A sign Jiu-Jitsu culture is also a process that changes and evolves with time, the IBJJF contemplated and decided to implement some changes to its rules, regulations and systems; criteria that in some instances have been around for 40 years but that now require some adjustment.
That’s the case with the system for kids’ belt promotion. To motivate and reward the young ones, different schools devised their own methods that albeit creative, for being so varied, the system become somewhat chaotic from academy to acadmy.
So the IBJJF stepped in and, on January 1, 2012, the new belt system for the little ones enters into effect.
Starting next year, kids who start training at four years of age will only be promoted once they turn seven.
However, so as to not demotivate the young ones and to to prevent a technical discrepancy between beginners and those more experienced, the Federation’s new system suggests a division be added to each already existing belt color.
Hence, each belt color will be divided into three “subcolors,” so to speak.
The grey belt, for example, shall now be extended to young people from 4 to 15 years of age.

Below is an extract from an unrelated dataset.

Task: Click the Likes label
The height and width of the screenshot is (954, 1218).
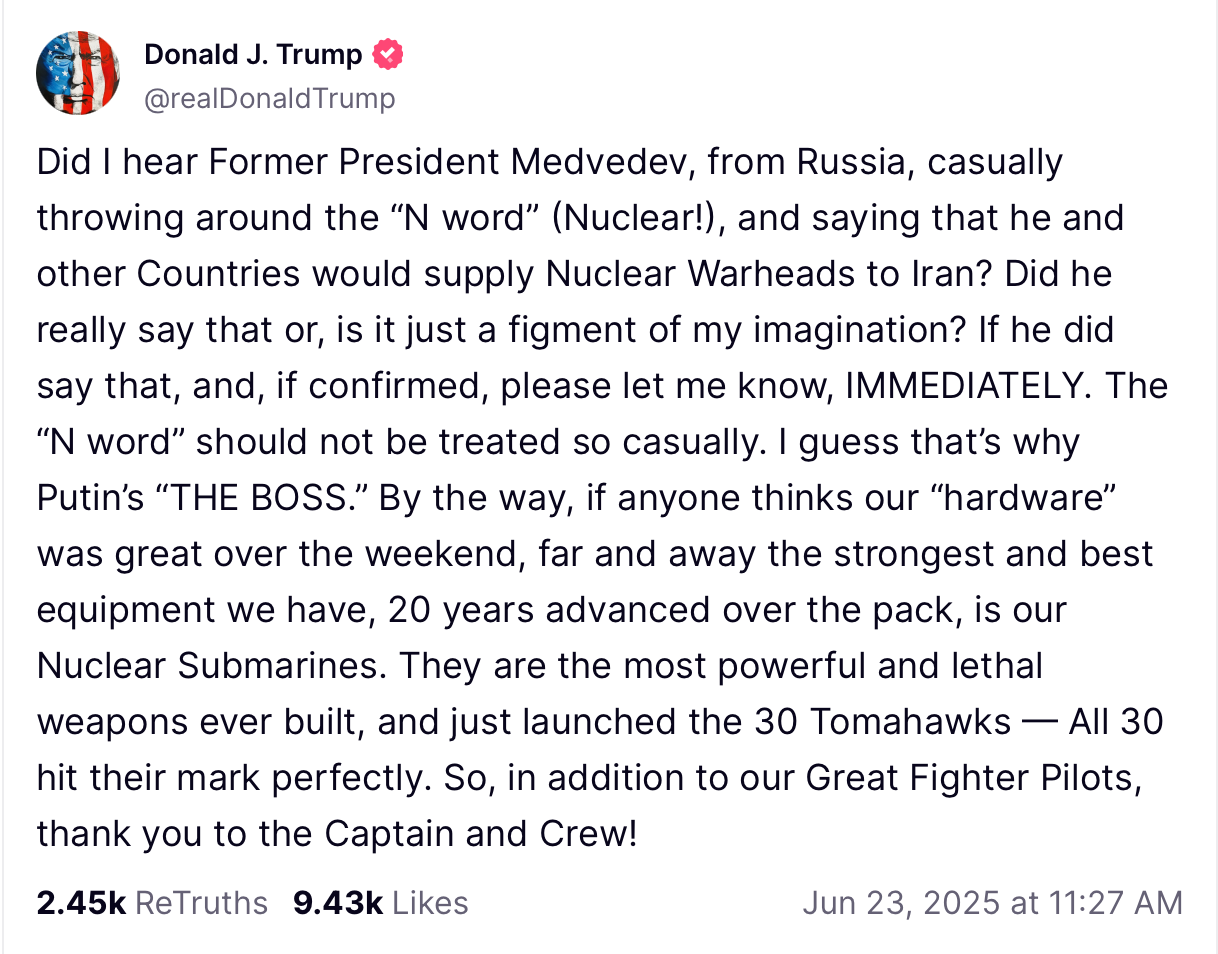Action: [430, 903]
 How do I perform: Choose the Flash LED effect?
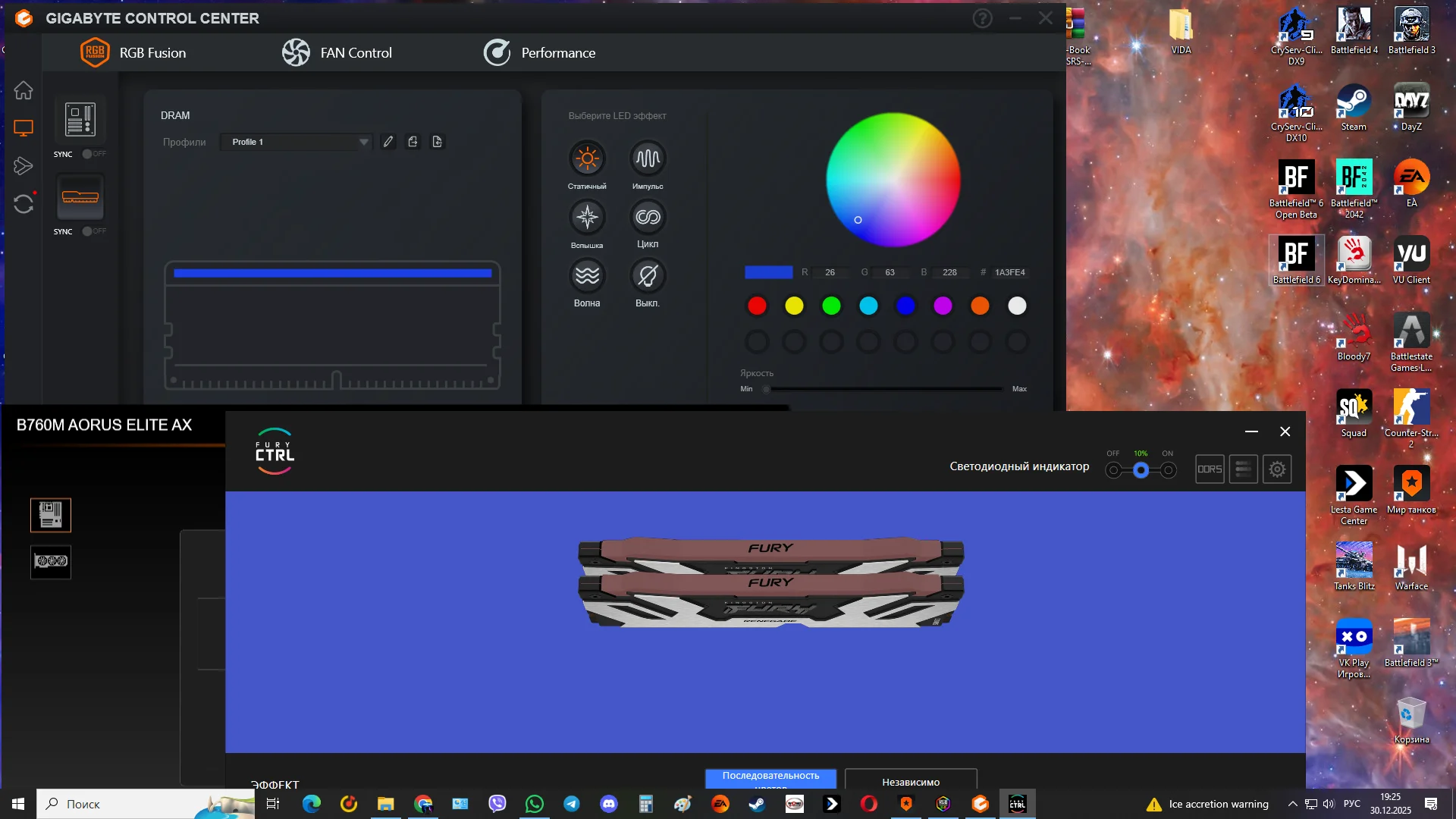click(587, 218)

With the new belt colors teachers will be able to promote their students every year. For example, the IBJJF recommends a kid who starts training at four stay at white belt for six months before being promoted to grey-white belt. Another six months, another promotion: solid grey belt.
After a year at grey belt the practitioner becomes a grey-black belt. At seven years of age, depending on how long they’ve been training, of course, they can be promoted to yellow belt.

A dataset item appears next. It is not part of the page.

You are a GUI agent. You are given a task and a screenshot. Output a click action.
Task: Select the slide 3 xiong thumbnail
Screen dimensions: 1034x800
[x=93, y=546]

At ten years of age, young practitioners who started training at six years of age at the latest will be promotable to green belt.

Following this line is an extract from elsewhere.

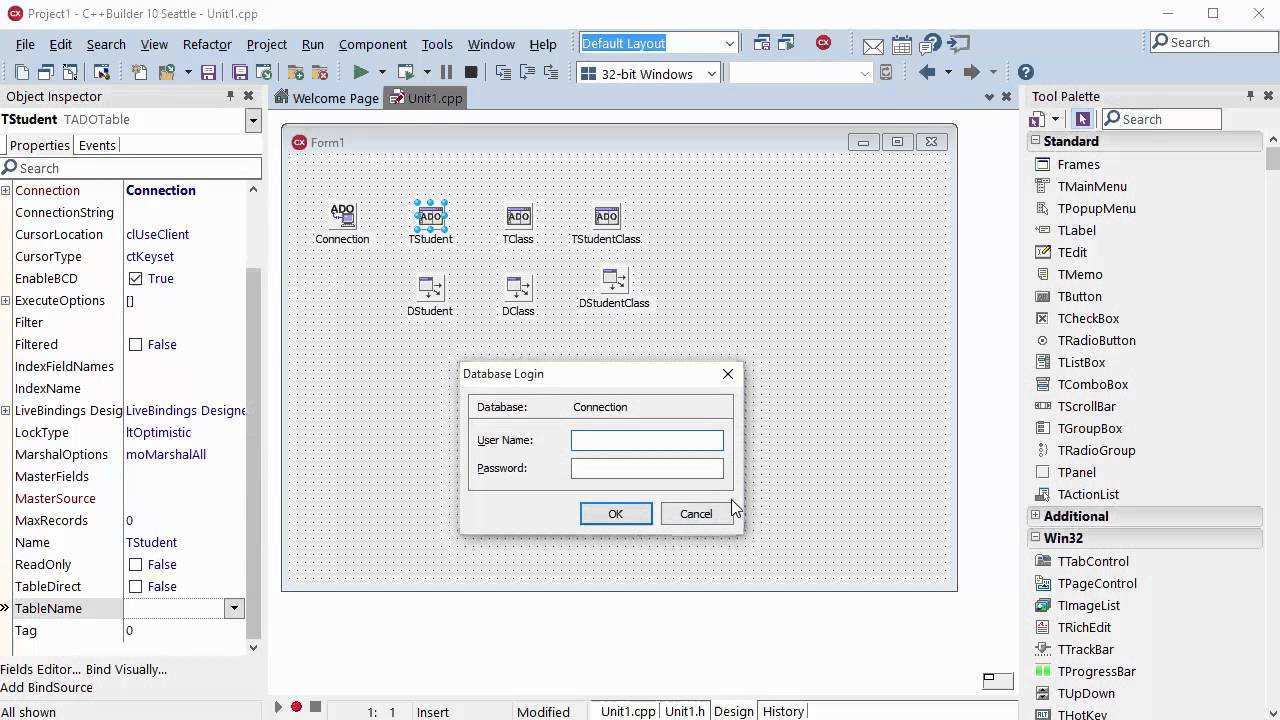Click OK in Database Login dialog
Image resolution: width=1280 pixels, height=720 pixels.
tap(616, 514)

At tournaments, young athletes will be sorted by sold colors: white, grey, yellow, orange, green.
For a more thorough description of the new belt-promotion system, click here.
Antidoping and blue gi
Changes to the promotion system are just part of the greater changes to the rules, which will be released soon and only be implemented in 2012. One of them, according to a source close to the IBJJF, is a measure meant to make life easier on the referees, which is to require competitors bring two gis – one white and one blue – to competitions, with each of the two competitors in a contest wearing different colors to make them more easily distinguishable to referees. According to recent studies in Europe, this simple measure spares the referees’ eye sight and reduces refereeing mistakes by 20% in martial arts competitions.
Another subject on the docket is the question of antidoping. A source close to the IBJJF broke the news to GRACIEMAG.com that the request of the broader public and many readers, through comments here on the website, will become reality.
An expert in antidoping measures has already been consulted, and efforts should move forward next year. “Testing for banned substances doesn’t boil down to just testing and penalizing, it’s a process of educating the athletes. We need to define what is banned, and we’ve already started touching on that,” said the source, without specifying a deadline. But one can already start dreaming of a 2012 Worlds free of doping.